Numerous professionals have stated it would be difficult to impossible to document transmission via jet injectors. Hepatitis C most often progresses asymptomatically and would not be detectable without ongoing active surveillance. However, Hepatitis C was not identified until 1989 and a test to identify the virus was not created until 1992, therefore it would have been impossible to document any incidents of transmission prior to 1992.

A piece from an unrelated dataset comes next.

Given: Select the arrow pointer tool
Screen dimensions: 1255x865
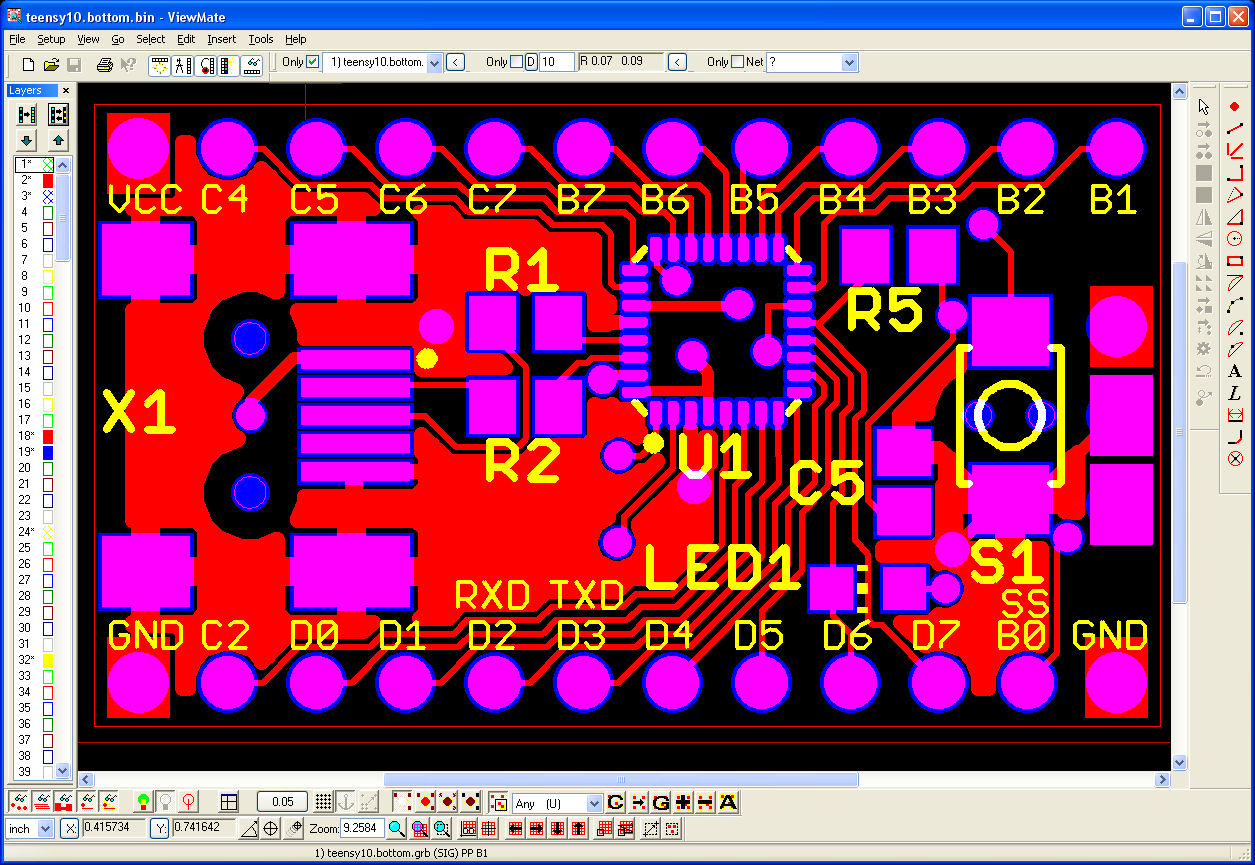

  • Dr. Bruce Weniger, formerly the Lead Researcher on Vaccine Technology within the CDC and known as Mr. Jet Injection, is one of, if not the, leading expert on jet injectors. In Dr. Weniger’s professional opinion, he states,

MUNJIs are inherently unsafe. Their re-use without intervening sterilization of fluid pathways which may be exposed to patient blood or tissue fluid violates established principles that apply to other critical medical devices. One cannot rely of the absence of documented cases of disease transmission beyond the California outbreak. It is unlikely that routine post-marketing surveillance would link sporadic cases to prior MUNJI use (Weniger, 2005).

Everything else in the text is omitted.